The reception of the Holy Spirit was a sign of
God's blessing, the fulfilment of his promise, and marked out the recipients as true members of the people of God. In light of all of this, not to have fellowship with the Gentiles would be presuming a holiness that exceeded God's own. God had given them his own Holy Spirit.
Was Peter to refuse to eat with them? The heroes of Peter's account were silenced by it. It was now apparent to them, as it had been to Peter, that the Lord had made the Gentiles recipients of his blessings, just as they had been. It is worth spending a few moments considering the role of Peter in all of this.
Peter elsewhere
is described as the apostle to the circumcision. Why is it that Peter was sent to Cornelius? Surely that would be the task for Paul, who as we see in Galatians chapter 2 was commissioned as an apostle to bring the gospel to the uncircumcised. The answer, I believe, is that Peter was chosen for this task precisely as the apostle to the circumcised.
He is the one that could
represent the church of the circumcision, and in that capacity recognise his brothers and sisters, believers of the Gentiles. Peter's bearing witness to God's reception of the Gentiles in this chapter is a very important part of the story then. It is for this task particularly that he has been set apart.

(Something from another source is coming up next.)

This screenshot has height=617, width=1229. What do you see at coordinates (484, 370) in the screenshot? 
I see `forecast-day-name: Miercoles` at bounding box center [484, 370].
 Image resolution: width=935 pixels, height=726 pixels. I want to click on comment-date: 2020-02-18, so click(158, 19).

While some other party, like Philip, could have
brought the gospel to Cornelius, it is Peter who is in the best position to recognise the Gentiles. Just as Peter and John confirmed the work of God among the Samaritans back in chapter 8, so Peter confirms the work of God among the Gentiles in this chapter. The fact that he is called to give some account of himself suggests that although Peter is the leading apostle, a fact that we see in a great many different ways within the gospels, he is not a figure in which all leadership authority is concentrated.
He is expected
to give an account of himself to other leaders of the church. A question to consider. In Numbers chapter 11 we read of an event from which some illuminating analogies could be drawn with the story of the Gentiles' reception of the gospel.
What
is the event and how can those analogies help us to understand what is taking place here?